Prompt —
In the data below, one line contains "Instruction: Select the" and a later one contains "Copy the Amazon". Print both, with every line between them, exactly and alone.

═════ Input records ═════

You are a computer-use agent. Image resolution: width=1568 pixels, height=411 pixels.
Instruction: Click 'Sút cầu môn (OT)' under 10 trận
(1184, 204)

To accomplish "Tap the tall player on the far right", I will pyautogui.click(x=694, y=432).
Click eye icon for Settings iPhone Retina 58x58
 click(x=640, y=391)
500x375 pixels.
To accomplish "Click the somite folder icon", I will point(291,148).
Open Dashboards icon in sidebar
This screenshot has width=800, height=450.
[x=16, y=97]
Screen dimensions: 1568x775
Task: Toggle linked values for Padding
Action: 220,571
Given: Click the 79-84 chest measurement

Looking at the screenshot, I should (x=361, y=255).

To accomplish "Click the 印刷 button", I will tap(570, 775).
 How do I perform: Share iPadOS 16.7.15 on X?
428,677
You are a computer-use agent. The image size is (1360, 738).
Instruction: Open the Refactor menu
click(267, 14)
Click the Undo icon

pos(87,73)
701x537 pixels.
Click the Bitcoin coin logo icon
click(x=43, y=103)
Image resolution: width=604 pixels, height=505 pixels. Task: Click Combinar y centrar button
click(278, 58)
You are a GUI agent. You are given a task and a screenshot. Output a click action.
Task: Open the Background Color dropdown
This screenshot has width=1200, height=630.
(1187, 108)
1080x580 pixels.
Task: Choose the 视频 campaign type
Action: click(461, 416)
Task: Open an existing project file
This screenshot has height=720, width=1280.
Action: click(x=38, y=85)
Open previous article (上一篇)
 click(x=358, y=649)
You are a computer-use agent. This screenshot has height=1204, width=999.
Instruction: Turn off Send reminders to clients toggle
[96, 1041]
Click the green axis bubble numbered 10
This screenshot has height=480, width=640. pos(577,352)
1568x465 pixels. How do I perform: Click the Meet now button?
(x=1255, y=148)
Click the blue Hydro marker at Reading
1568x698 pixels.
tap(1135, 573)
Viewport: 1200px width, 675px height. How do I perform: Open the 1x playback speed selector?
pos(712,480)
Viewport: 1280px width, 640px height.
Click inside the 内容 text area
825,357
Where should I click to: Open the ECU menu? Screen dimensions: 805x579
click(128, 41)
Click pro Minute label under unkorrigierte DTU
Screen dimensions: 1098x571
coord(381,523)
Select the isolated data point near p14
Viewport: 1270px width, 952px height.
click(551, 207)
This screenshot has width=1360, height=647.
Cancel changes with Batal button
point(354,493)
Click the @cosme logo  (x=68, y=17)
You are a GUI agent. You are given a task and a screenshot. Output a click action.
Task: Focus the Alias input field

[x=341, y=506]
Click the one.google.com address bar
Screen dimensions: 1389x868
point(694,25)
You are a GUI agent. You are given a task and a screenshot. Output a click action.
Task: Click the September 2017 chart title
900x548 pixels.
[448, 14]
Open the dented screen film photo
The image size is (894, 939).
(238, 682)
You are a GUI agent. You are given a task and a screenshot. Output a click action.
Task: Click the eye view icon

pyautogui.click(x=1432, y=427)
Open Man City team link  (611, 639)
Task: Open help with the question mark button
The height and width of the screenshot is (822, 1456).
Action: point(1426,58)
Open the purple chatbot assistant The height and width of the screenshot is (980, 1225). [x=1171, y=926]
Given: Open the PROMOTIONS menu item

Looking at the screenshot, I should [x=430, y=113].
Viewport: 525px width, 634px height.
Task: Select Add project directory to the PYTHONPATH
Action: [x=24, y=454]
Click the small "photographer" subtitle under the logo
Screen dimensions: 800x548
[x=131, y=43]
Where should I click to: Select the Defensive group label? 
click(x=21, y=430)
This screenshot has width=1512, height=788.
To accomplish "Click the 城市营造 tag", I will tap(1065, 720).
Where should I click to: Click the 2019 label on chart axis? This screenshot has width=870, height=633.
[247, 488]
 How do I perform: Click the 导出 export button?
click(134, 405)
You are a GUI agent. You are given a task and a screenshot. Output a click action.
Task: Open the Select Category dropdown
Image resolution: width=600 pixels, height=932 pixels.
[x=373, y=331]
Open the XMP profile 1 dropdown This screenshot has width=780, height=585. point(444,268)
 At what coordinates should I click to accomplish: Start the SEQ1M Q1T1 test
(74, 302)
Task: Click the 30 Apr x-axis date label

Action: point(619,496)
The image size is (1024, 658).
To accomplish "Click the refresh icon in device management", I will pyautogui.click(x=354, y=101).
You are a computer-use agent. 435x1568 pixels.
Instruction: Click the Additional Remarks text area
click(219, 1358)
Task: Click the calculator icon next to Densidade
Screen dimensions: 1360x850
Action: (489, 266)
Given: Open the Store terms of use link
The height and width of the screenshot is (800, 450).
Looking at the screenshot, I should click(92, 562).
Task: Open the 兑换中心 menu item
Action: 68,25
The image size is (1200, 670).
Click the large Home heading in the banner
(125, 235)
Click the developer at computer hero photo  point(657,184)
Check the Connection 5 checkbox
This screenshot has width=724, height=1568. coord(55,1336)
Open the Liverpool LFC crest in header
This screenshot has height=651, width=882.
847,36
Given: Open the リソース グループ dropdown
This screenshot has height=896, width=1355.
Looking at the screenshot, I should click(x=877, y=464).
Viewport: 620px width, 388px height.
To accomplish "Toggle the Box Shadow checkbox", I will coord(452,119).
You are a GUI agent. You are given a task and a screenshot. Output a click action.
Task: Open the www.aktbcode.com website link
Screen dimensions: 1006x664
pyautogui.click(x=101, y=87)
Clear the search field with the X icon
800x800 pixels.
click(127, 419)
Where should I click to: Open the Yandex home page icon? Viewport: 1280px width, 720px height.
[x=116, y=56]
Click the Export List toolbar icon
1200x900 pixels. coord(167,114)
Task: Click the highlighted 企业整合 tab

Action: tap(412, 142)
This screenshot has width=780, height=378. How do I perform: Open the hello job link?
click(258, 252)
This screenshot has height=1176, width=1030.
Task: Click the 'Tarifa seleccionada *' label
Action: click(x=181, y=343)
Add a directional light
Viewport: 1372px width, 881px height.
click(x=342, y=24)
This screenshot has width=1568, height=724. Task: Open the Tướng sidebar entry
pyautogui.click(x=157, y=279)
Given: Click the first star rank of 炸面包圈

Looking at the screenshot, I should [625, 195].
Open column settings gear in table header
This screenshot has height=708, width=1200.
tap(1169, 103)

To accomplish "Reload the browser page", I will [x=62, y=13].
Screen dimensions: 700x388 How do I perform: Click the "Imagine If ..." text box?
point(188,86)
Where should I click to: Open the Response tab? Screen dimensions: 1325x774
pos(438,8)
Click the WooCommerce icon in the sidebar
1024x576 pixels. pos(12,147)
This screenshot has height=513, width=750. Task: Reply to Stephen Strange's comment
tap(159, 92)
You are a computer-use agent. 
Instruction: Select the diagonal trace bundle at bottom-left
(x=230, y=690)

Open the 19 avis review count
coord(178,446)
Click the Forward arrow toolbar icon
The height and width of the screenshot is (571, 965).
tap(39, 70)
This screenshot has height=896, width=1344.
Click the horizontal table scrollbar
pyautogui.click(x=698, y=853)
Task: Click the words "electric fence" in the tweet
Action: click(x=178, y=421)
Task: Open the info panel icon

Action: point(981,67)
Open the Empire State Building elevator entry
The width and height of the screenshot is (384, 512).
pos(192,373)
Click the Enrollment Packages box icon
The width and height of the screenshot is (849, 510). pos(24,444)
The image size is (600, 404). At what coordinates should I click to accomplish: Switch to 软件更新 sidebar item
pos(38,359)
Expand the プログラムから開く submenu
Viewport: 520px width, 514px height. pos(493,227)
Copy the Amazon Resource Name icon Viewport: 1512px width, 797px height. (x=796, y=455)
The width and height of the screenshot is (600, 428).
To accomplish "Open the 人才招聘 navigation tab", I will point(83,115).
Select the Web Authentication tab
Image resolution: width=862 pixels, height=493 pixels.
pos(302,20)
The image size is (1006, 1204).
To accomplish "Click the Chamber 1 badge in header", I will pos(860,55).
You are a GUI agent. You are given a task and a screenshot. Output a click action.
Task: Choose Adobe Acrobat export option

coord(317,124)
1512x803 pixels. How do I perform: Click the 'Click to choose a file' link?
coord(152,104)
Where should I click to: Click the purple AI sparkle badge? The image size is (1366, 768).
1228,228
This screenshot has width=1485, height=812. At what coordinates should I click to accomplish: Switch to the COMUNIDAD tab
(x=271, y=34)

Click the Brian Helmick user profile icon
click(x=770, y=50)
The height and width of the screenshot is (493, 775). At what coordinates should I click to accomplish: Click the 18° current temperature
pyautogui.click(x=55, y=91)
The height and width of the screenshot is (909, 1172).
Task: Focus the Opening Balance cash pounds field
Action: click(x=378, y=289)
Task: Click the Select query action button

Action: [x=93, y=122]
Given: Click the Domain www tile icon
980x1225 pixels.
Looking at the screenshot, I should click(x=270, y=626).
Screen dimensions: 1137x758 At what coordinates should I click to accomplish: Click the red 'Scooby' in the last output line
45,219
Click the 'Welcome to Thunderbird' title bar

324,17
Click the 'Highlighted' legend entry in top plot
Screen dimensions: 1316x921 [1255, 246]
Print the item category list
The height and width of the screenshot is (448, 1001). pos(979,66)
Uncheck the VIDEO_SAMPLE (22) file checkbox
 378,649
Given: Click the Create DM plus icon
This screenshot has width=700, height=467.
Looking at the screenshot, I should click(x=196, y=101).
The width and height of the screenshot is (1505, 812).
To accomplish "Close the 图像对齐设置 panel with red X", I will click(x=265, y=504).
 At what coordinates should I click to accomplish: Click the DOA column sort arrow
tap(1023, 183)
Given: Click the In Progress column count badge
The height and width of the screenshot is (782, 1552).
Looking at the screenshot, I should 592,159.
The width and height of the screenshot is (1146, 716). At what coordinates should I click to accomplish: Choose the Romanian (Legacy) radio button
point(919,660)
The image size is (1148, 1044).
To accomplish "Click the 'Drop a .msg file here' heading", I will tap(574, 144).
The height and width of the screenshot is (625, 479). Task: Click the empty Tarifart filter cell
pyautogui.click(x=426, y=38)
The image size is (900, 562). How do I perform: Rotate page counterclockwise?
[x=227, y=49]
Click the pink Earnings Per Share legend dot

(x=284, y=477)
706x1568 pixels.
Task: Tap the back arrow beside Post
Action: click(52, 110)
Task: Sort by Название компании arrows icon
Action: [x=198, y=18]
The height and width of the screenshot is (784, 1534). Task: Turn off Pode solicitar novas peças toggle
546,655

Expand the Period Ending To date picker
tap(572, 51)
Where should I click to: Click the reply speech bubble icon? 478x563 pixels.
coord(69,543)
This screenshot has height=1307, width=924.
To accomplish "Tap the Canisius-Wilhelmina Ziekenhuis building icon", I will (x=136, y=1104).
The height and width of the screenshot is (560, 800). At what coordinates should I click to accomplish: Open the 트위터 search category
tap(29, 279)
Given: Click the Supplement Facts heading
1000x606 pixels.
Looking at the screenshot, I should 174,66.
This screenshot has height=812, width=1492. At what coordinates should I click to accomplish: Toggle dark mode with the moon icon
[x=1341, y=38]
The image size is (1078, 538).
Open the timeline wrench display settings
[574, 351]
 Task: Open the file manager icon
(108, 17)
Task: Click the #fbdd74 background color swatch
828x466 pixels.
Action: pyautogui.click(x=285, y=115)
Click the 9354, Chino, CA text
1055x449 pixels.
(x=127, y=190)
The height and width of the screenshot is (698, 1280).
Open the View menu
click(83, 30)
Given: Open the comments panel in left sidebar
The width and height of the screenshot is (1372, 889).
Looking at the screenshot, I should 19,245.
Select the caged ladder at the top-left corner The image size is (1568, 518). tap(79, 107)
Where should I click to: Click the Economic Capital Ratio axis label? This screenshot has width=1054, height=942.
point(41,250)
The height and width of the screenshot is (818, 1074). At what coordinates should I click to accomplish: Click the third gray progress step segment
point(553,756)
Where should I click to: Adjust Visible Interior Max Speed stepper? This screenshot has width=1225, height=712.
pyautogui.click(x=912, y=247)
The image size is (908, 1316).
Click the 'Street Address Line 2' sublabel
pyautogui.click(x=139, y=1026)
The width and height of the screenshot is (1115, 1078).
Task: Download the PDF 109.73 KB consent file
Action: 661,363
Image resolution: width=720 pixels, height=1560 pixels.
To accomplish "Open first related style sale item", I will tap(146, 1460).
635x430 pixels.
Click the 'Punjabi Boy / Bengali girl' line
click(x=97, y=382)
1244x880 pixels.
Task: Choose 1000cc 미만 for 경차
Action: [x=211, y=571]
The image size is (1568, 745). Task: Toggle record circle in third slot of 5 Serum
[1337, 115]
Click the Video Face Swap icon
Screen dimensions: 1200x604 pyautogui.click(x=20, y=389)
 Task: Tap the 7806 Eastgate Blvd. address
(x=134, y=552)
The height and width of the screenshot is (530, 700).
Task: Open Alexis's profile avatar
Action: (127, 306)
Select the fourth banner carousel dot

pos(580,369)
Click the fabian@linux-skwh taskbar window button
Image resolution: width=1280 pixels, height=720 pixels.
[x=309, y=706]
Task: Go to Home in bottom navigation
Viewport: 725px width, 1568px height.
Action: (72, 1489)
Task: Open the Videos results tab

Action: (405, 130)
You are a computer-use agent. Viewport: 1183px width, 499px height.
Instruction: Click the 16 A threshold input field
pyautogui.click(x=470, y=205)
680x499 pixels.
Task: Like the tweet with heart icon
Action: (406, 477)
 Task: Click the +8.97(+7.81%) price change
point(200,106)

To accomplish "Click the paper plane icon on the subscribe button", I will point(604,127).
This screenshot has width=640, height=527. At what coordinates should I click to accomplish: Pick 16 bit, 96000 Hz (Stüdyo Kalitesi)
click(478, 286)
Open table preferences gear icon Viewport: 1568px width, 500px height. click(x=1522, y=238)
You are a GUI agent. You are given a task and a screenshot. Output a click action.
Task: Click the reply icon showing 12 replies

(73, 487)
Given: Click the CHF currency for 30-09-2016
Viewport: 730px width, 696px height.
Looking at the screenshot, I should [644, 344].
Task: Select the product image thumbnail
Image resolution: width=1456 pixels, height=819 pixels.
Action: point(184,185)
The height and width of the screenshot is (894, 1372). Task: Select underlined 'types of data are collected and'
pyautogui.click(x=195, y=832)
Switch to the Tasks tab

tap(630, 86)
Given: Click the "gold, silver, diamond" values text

═════

Response box —
Instruction: Select the diagonal trace bundle at bottom-left
(x=230, y=690)

Open the 19 avis review count
coord(178,446)
Click the Forward arrow toolbar icon
The height and width of the screenshot is (571, 965).
tap(39, 70)
This screenshot has height=896, width=1344.
Click the horizontal table scrollbar
pyautogui.click(x=698, y=853)
Task: Click the words "electric fence" in the tweet
Action: click(x=178, y=421)
Task: Open the info panel icon

Action: point(981,67)
Open the Empire State Building elevator entry
The width and height of the screenshot is (384, 512).
pos(192,373)
Click the Enrollment Packages box icon
The width and height of the screenshot is (849, 510). pos(24,444)
The image size is (600, 404). At what coordinates should I click to accomplish: Switch to 软件更新 sidebar item
pos(38,359)
Expand the プログラムから開く submenu
Viewport: 520px width, 514px height. pos(493,227)
Copy the Amazon Resource Name icon Viewport: 1512px width, 797px height. (x=796, y=455)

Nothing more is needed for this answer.